Mombasa Governor Hassan Joho meeting with some of the Mombasa Municipal Tenants Association. Photo Nobert Allan |
Monday,
July 22, 2013 - 00:00 -- BY CHARLES MGHENYI
THE
ongoing audit in Mombasa county operations continued to reveal
irregularities with preliminary reports showing that 255 workers were
hired before reaching 18 years while 49 have no national identity
cards.
Even more shocking is the revelation that 27 staff
workers were also employed after they surpassed the retiring age of
55. Curiously, the report also shows that nearly 700 workers out of
an estimated 2,500 workers in the county share the same
birthday - December 1.Governor Hassan Joho said this is not a coincidence but an indication that there were 'ghost workers' who were employed fraudulently by the defunct Municipal council’.
Joho was speaking at the weekend in Mombasa during a meeting with tenants of county houses which the county risks losing to auctioneers over unpaid.
He said the audit, debts, Joho said the audit, which is being conducted by Ernest & Young, does not target anyone but is meant to bring order in the operations of his government.
“I want to let you know we have a problem, but we also have solutions. It is shocking to see the type of malpractices at the county level,” he said. Joho said the audit is still going on, there were already questions over the hiring of some 1,000 members of the county work force.
Joho revealed that 31 workers were paid twice during the last pay for having duplicate identities. The Mombasa county workers have been on strike for four weeks now over salary arrears. Joho has however maintained his stance that all workers must be vetted before they receive their June salaries. The governor said the era of borrowing loans from financial institutions to pay workers is gone.
“We cannot be losing estates in the name of paying debts. Let the county government pay for its own operations,” said Joho. Mombasa county inherited a Sh3.4 billion debt from the defunct municipal council.

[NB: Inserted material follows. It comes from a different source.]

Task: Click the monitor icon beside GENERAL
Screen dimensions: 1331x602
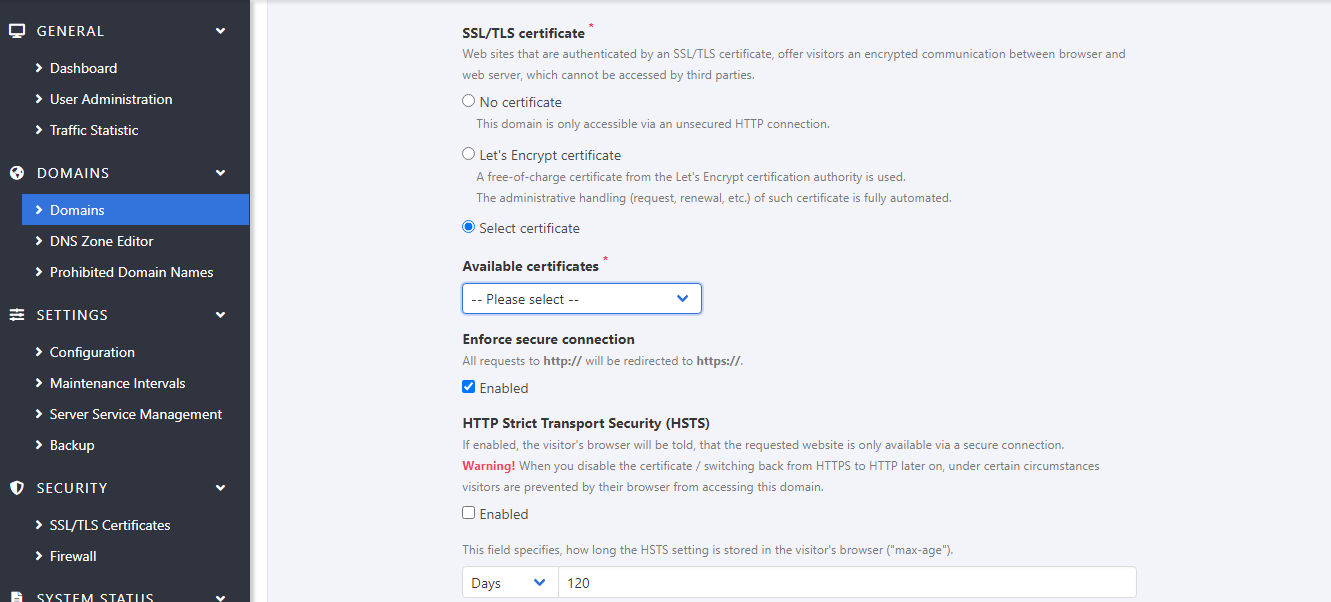Action: (x=16, y=31)
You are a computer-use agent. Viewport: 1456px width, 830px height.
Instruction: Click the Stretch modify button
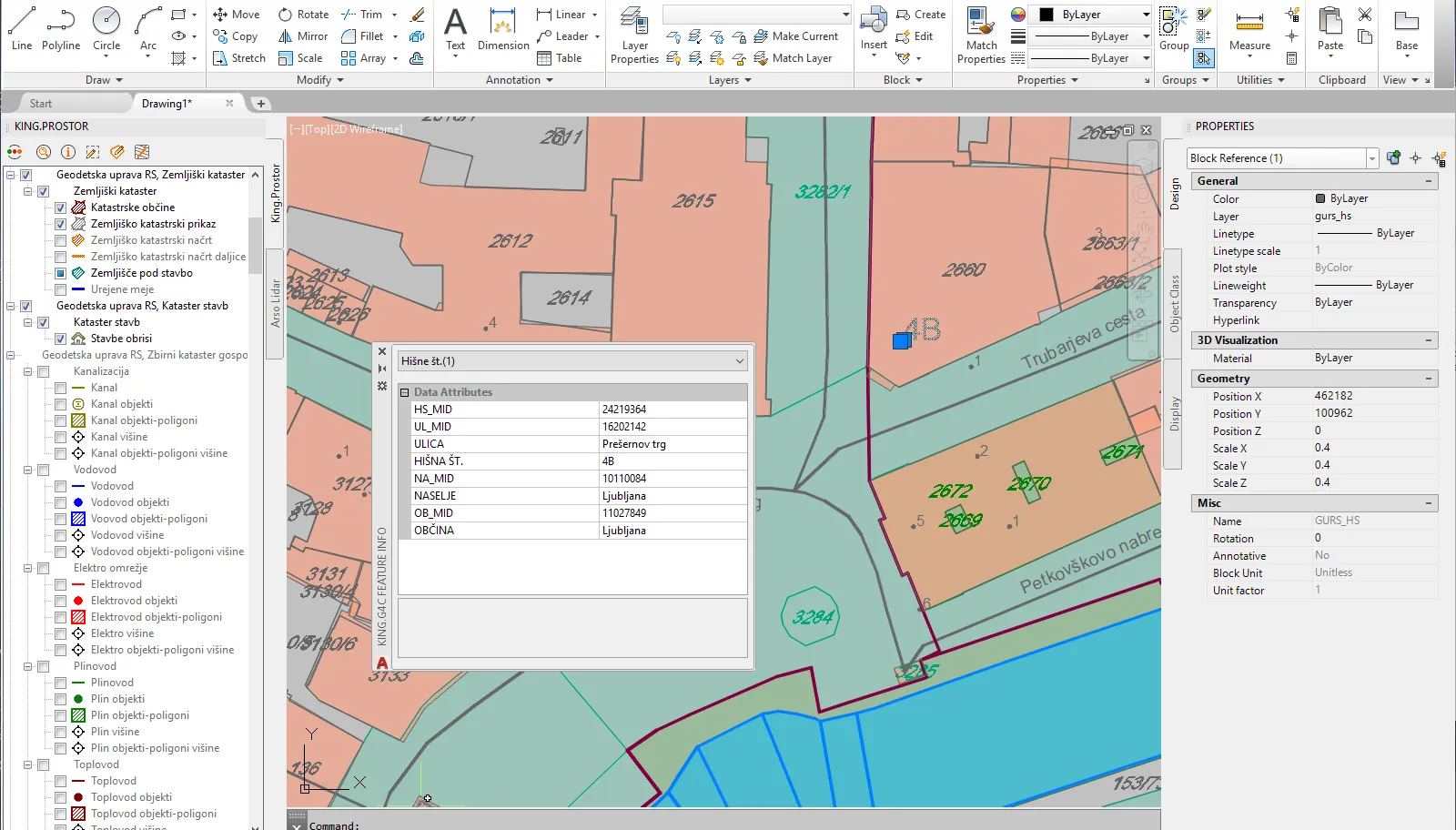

The debts accrued were from salary payments, pension fund among other loans borrowed from different banks to pay the workers. “Sh110 million was borrowed from Family Bank at a default rate of 42 per cent to pay workers. The loan had gain interest to Sh150 million since January hence Buxton estate is being targeted for auction,” said Mombasa county finance executive secretary Walid Khali.
Walid and Joho confirmed that Jomo Kenyatta Estate in Makande and Changamwe estates had already been sold and Likoni and Buxton estates were next in line.
Makande has 144, one-bedroom houses and another 144 two-bedroom houses, five shopping centres and a social hall and were auctioned after they were unable to pay Sh260 million Laptrust fund deduction.
Walid said Buxton estate is worth over Sh1 billion and it is been sold out for Sh150 million debt. “As we try to save these estates, I also urge you to be paying your rents in time,” Khalid told the tenants.